Locally, I fixed this via simply loading with AutoModel and not via AutoModelForCausalLM.
I guess this is fine.

Daniel King · Answer 1 · Tue Nov 21 2023 16:13:38 GMT+0800 (China Standard Time)

Ah yes, that script only support causal lms right now. A note on your solution, I'm not certain, but AutoModel here may give you a T5Model rather than a T5ForConditionalGeneration as you may want. Probably worth double checking that.

Tim Steuer · Answer 2 · Tue Nov 21 2023 18:03:18 GMT+0800 (China Standard Time)

That was an interesting hint.

Just double checked and the model was indeed marked as a T5Model and not as a T5ForConditionalGeneration.

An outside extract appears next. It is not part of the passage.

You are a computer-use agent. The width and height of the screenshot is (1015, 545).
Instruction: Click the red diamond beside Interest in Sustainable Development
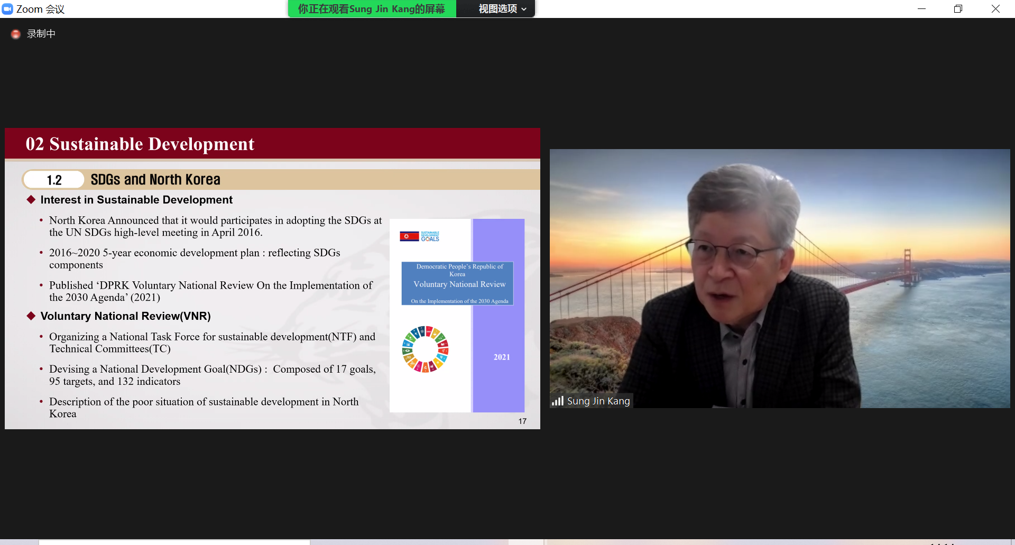click(31, 200)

So I changed that in the conversion script, such that it yields the right config. However, loading the final model via AutoModel still results in a T5Model even though the config now explicitly states the correct model type.

On the other hand, if I load via AutoModelForSeq2SeqLM it loads the lm_head. So, I guess that is a HF specific thing and not related to the conversion script per se.

Daniel King · Answer 3 · Wed Nov 22 2023 01:33:41 GMT+0800 (China Standard Time)

Yeah, AutoModel generally gives you the backbone model, while the AutoModelForXYZ will give you the model with adaptation/head for XYZ.